In my view of the level of conscious intentionality associated with
behavior lies on a continuum with one end signifying unconscious behavioral
schemas - patterns of acting which would be very difficult if not
impossible to make conscious or articulate - and, at the other end, the
conscious application of internalized behavior - keeping in mind that
behavior proper is rarely if every entirely conscious.



>2. Confronted with a new innovation: 
>	a) are we then forced into a reflexsive mode of behaviour? 

	With that in mind, intentional action always emerges out of a system of
internalized non-intentional or semi-intentional action. Therefore, I would
not think exposure to innovation/crisis (any setting to which one's
acquired behavioral schemes to not adapt well) forces one back to a level
of reflexive groping, but rather that the new situation is foreign enough
that the subject does not know how to apply his or her set of learned
behavioral responses to the new setting. The new situation may bring to
light the fact that one has a setting in which his or her acquired behavior
works, and that this new condition is different enough to cause a breakdown
in that relationship. My point is that our 'conscious sense' is always
nested in a common or "practical sense."


 
>	b) does the practical sense guide us on af preconcious level?
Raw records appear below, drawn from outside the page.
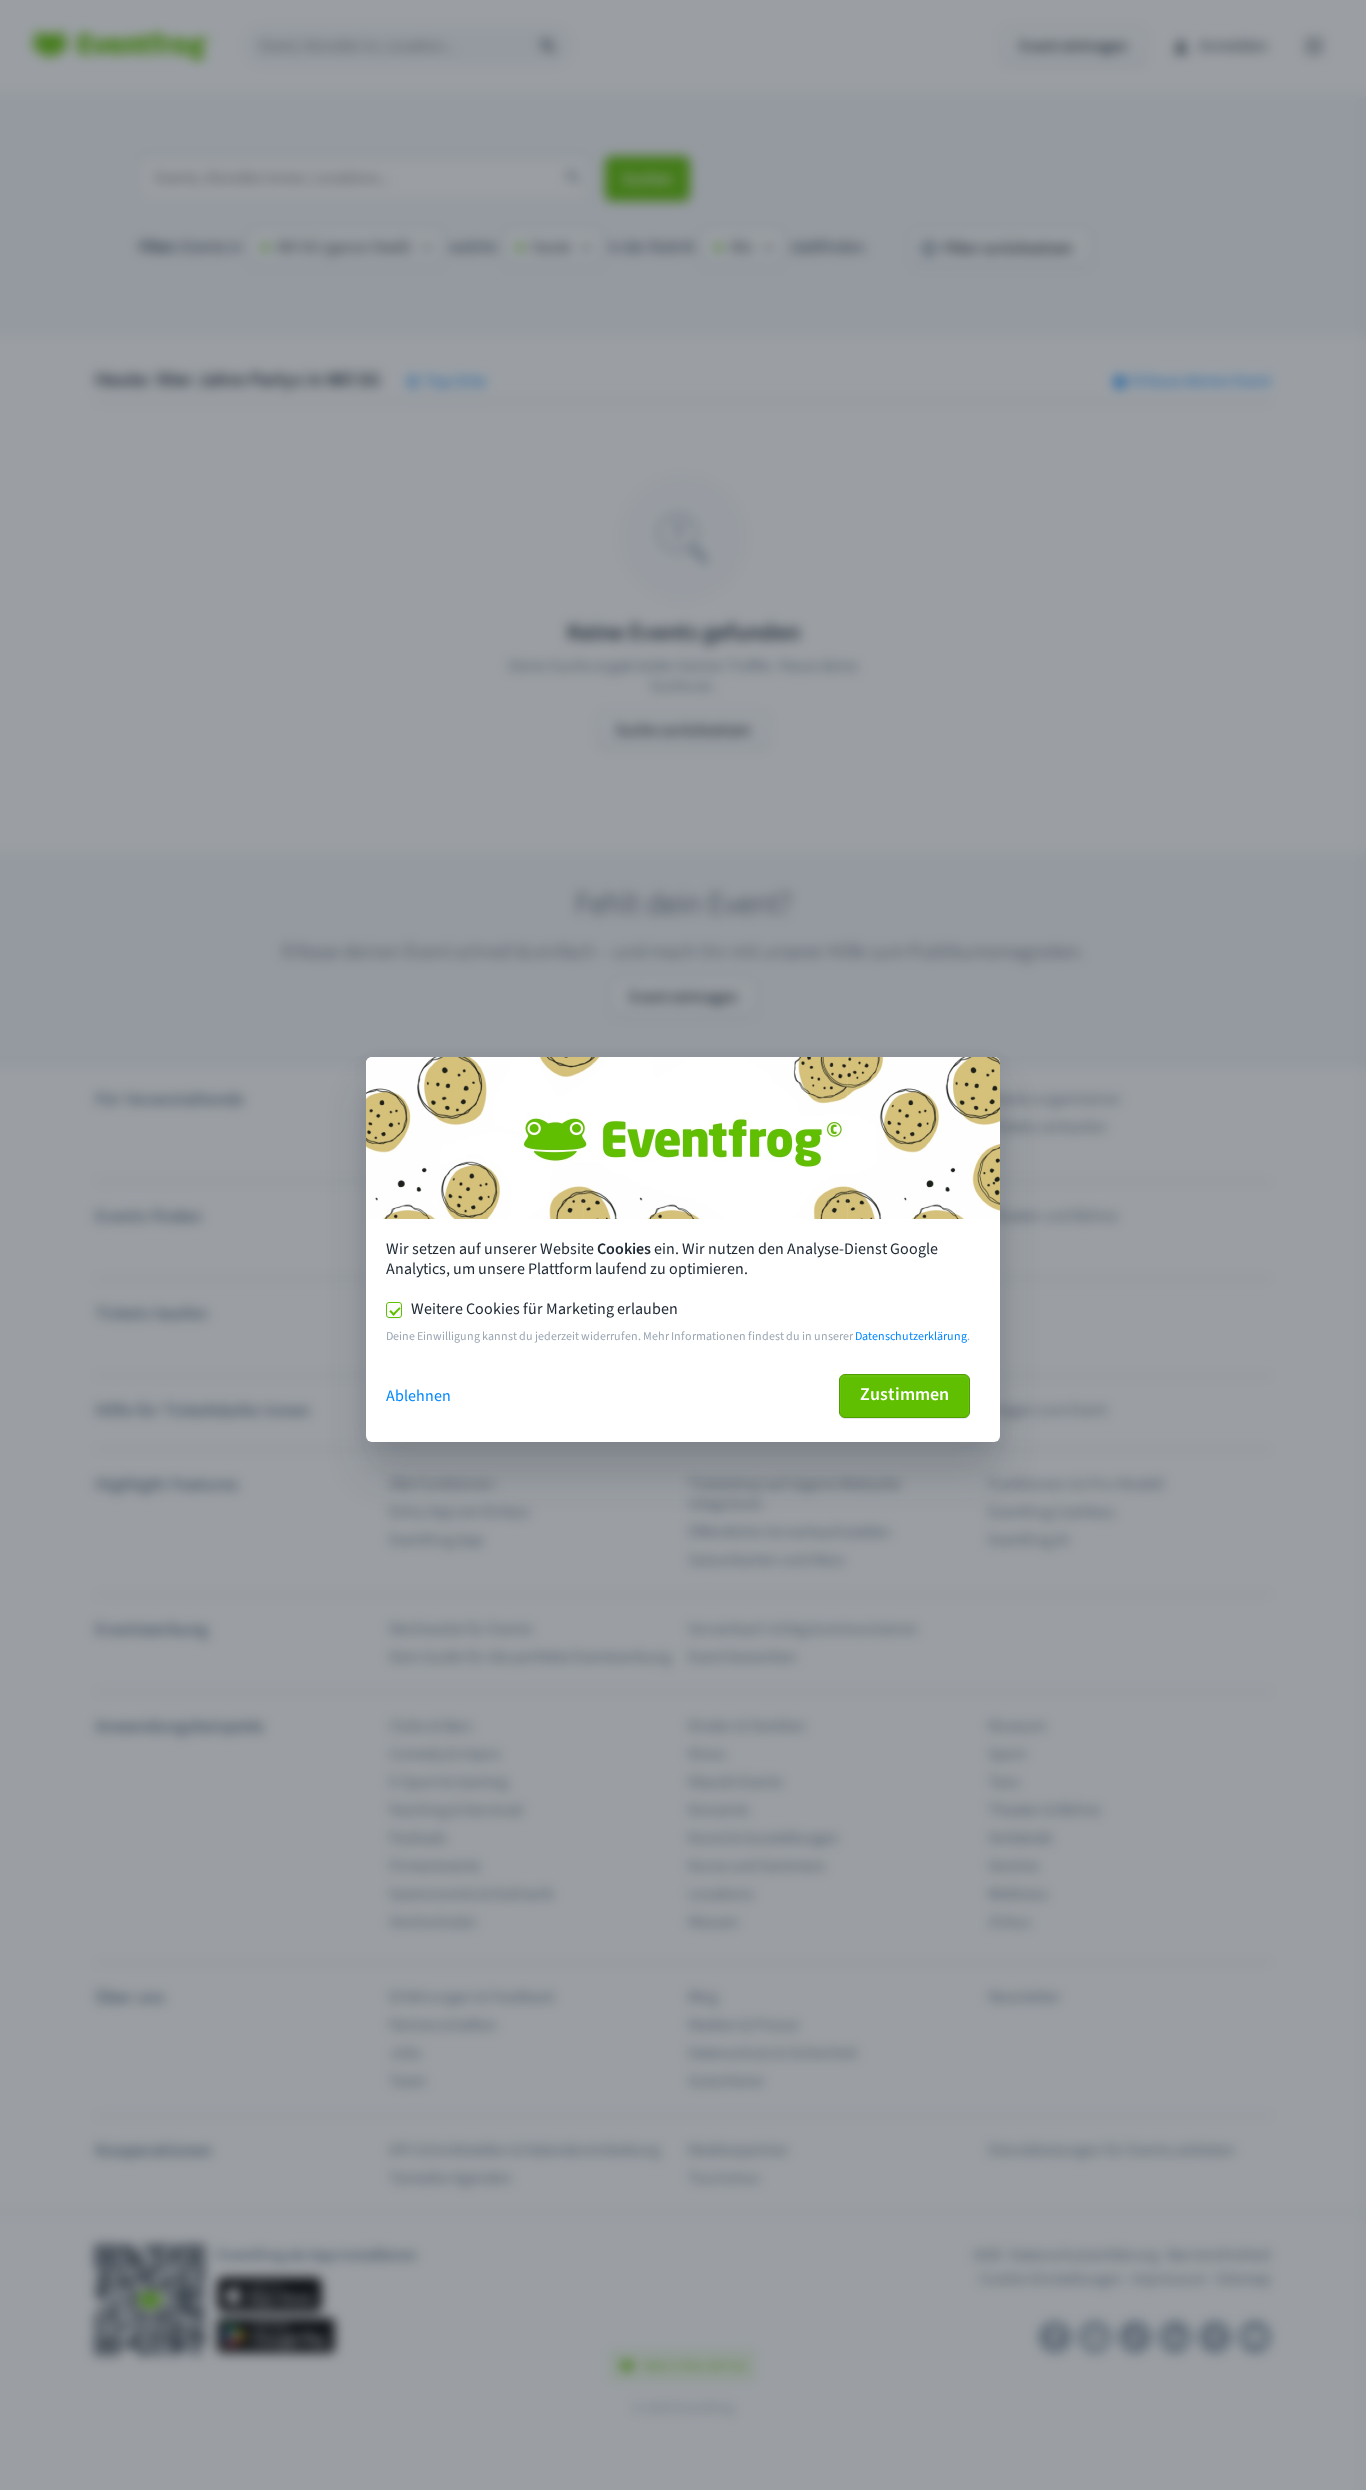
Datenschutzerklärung (911, 1336)
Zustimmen (904, 1394)
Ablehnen (418, 1396)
	I think we learn a repertoire of behavioral schemes (a la Piaget) such as
walking, grasping, etc. which, due to the natural and social environment
with which we interact, take on a local character. When we act
intentionally, we apply those schemas to our current situation. In that
sense, those patterns of action guide us in that they constitute the array
of possible actions we can consciously employ. I think it is important to
recognize that the relationship between preconscious and conscious action
is very dynamic. We are constantly devising new combinations of old
patterns of action to suit new situations or to better adapt to existing
situations. Therefore, reflexive behavior is not synonymous with static or
sedimentary behavior. However, there are limits to the set of actions we
draw upon, however innovative our approach. 
	Its also worth pointing out that thinking is a behavioral scheme too.
Consequently, the manner in which we have learned to represent our
circumstances and our approach to analysis have preconscious features of
their own.

>3. If 2a) is true does the adopted behaviour after internalised move to a
>preconcious level?

	Again, to try and be clear - yes and no. Yes, because generally one's
conscious focus rises above the level of the behavior associated with it.
So once one learns how to drive a stick shift, its possible to ignore that
pattern of behavior and pay attention to a variety of other issues while
driving. No, because that doesn't mean manipulating a stick shift slips
into some sort of dark non-conscious hole in our head. If someone says,
"Say, I'd like to learn to drive a stick shift, can you teach me?" we don't
reply, "Gosh, I'd love to help you but that activity is entirely
pre-conscious now - I can't even comprehend what I am doing anymore."
(Actually, people do say that, but they are exaggerating).
	There are behaviors which are preconscious - probably because they were
built upon imitation. The way westerners walk, sit, etc. is subtly
different from the manner in which peoples in the rest of the world walk
and sit. I don't think that kind of adaptation was ever "conscious," that
is, I don't think children contemplated the range of possible ways of
walking and settled in on the western way. Instead, the ubiquitous nature
of socially articulated solutions to behavioral choices makes choosing and
imitating the way everyone else does it virtually automatic. In that sense,
if someone asks, "Say, I like to learn how to walk like you do, can you
teach me?" we'd be hard pressed to say "Sure, you just lift your foot like
this and add this sway to your hips like so...etc.," because we really
don't know what went into learning our localized version of walking.